Figure 1.1: Schematic depiction of a pipelined operation

The amount of improvement you can get from a pipelined CPU is limited, so in a quest for ever higher performance several variations on the pipeline design have been tried. For instance, the Cyber 205 had separate addition and multiplication pipelines, and it was possible to feed one pipe into the next without data going back to memory first. Operations like $\forall_i: a_i \leftarrow b_i + c \cdot d_i$ were called ‘linked triads’ (because of the number of paths to memory, one input operand had to be scalar).

Another way to increase performance is to have multiple identical pipes. This design was perfected by the NEC SX series. With, for instance, 4 pipes, the operation \[\forall_i: a_i \leftarrow b_i + c_i\) would be split module 4, so that the first pipe operated on indices $i = 4 \cdot j$, the second on $i = 4 \cdot j +1$, et cetera.

Exercise 1.3. Analyze the speedup and n1/2 of a processor with multiple pipelines that operate in parallel. That is, suppose that there are p independent pipelines, executing the same instruction, that can each handle a stream of operands.

(The reason we are mentioning some fairly old computers here is that true pipeline supercomputers hardly exist anymore. In the US, the Cray X1 was the last of that line, and in Japan only NEC still makes them. However, the functional units of a CPU these days are pipelined, so the notion is still important.)

Exercise 1.4. The operation

for (i) {  x[i+1] = a[i]*x[i] + b[i];}

can not be handled by a pipeline or SIMD processor because there is a dependency between input of one iteration of the operation and the output of the previous. However, you can transform the loop into one that is mathematically equivalent, and potentially more efficient to compute. Derive an expression that computes x[i+2] from x[i] without involving x[i+1]. This is known as recursive doubling. Assume you have plenty of temporary storage. You can now perform the calculation by

• Doing some preliminary calculations;
• computing x[i],x[i+2],x[i+4],..., and from these,
• compute the missing terms x[i+1],x[i+3],....

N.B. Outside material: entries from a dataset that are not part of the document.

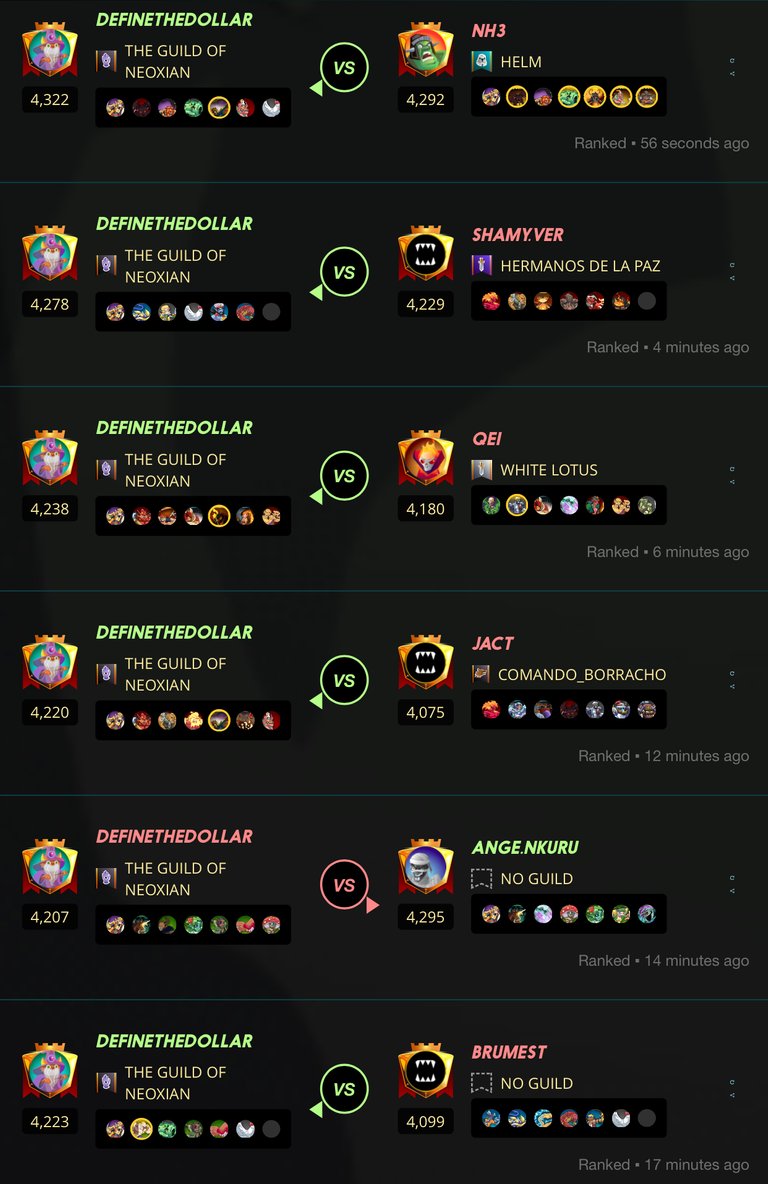Open the QEI player name link
This screenshot has height=1184, width=768.
point(487,439)
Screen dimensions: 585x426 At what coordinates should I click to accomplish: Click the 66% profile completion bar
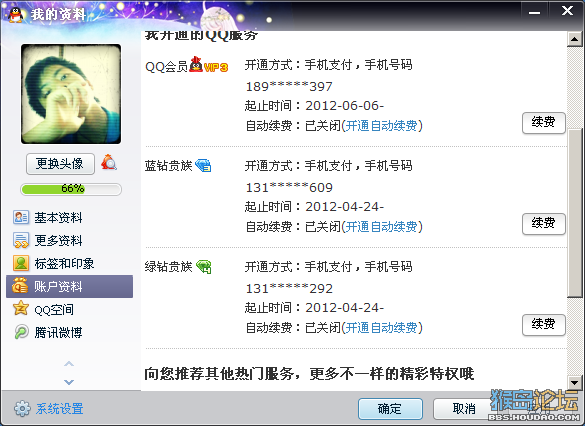[x=71, y=189]
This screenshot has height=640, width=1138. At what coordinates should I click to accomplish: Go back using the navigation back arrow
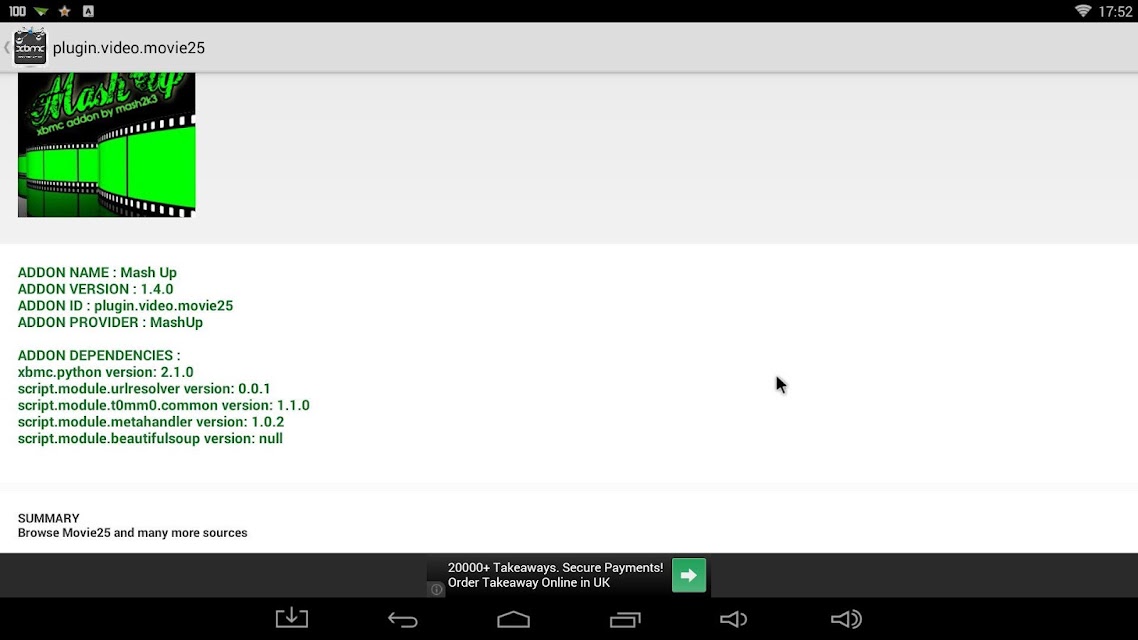[403, 619]
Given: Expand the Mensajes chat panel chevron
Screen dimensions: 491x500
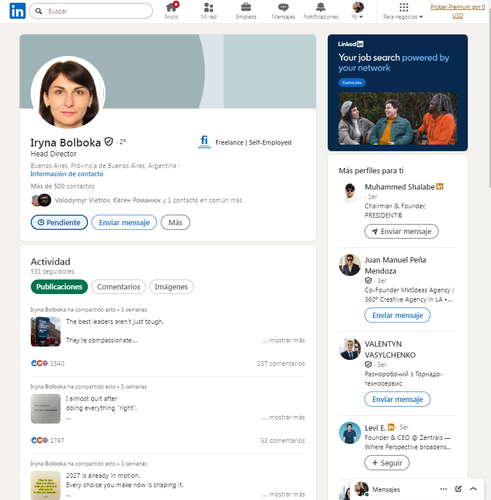Looking at the screenshot, I should click(473, 489).
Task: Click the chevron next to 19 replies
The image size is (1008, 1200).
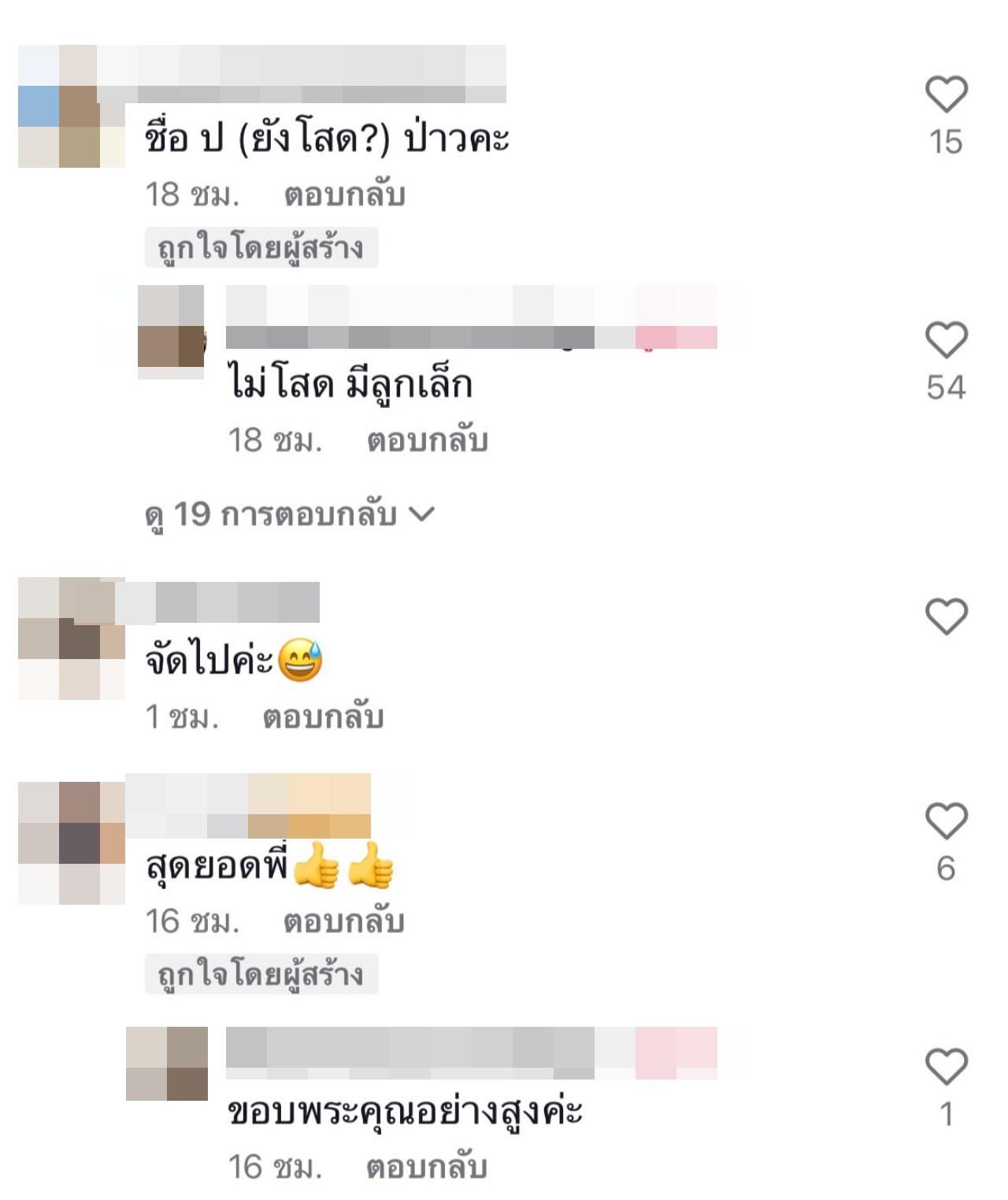Action: click(423, 515)
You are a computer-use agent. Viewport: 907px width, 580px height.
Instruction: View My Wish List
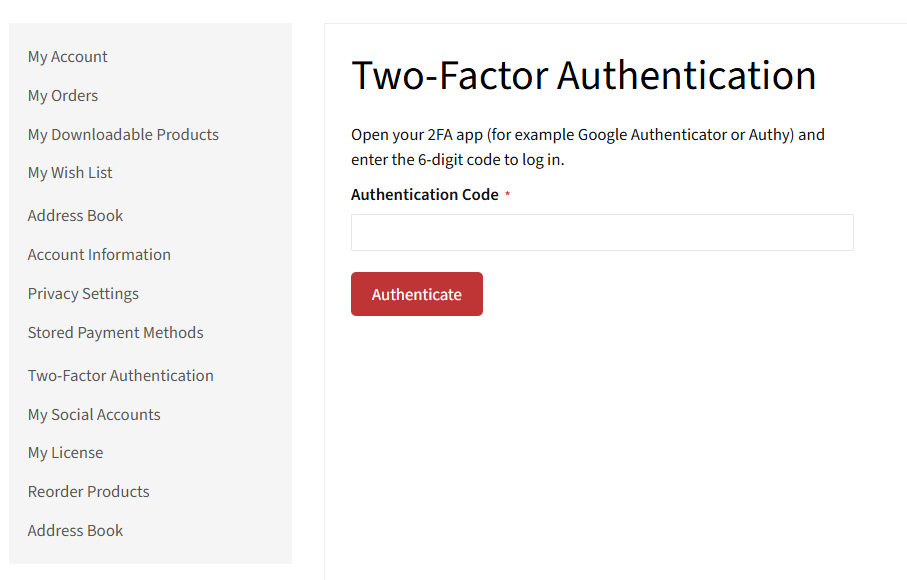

Analyze the efficiency of this scheme by giving formulas for T0(n) and Ts(n). Can you think of an argument why the preliminary calculations may be of lesser importance in some circumstances?

Peak performance

For marketing purposes, it may be desirable to define a ‘top speed’ for a CPU. Since a pipelined floating point unit can yield one result per cycle asymptotically, you would calculate the theoretical peak performance as the product of the clock speed (in ticks per second), number of floating point units, and the number of cores (see section 1.3). This top speed is unobtainable in practice, and very few codes come even close to it; see section 2.11. Later in this chapter you will learn the reasons that it is so hard to get this perfect performance.

Pipelining beyond arithmetic: instruction-level parallelism

In fact, nowadays, the whole CPU is pipelined. Not only floating point operations, but any sort of instruction will be put in the instruction pipeline as soon as possible. Note that this pipeline is no longer limited to identical instructions: the notion of pipeline is now generalized to any stream of partially executed instructions that are simultaneously “in flight”.

This concept is also known as instruction-level parallelism, and it is facilitated by various mechanisms:

• multiple-issue: instructions that are independent can be started at the same time;
• pipelining: already mentioned, arithmetic units can deal with multiple operations in various stages of completion;
• branch prediction and speculative execution: a compiler can ‘guess’ whether a conditional instruction will evaluate to true, and execute those instructions accordingly;
• out-of-order execution: instructions can be rearranged if they are not dependent on each other, and if the resulting execution will be more efficient;
• prefetching: data can be speculatively requested before any instruction needing it is actually encountered (this is discussed further in section 1.2.5).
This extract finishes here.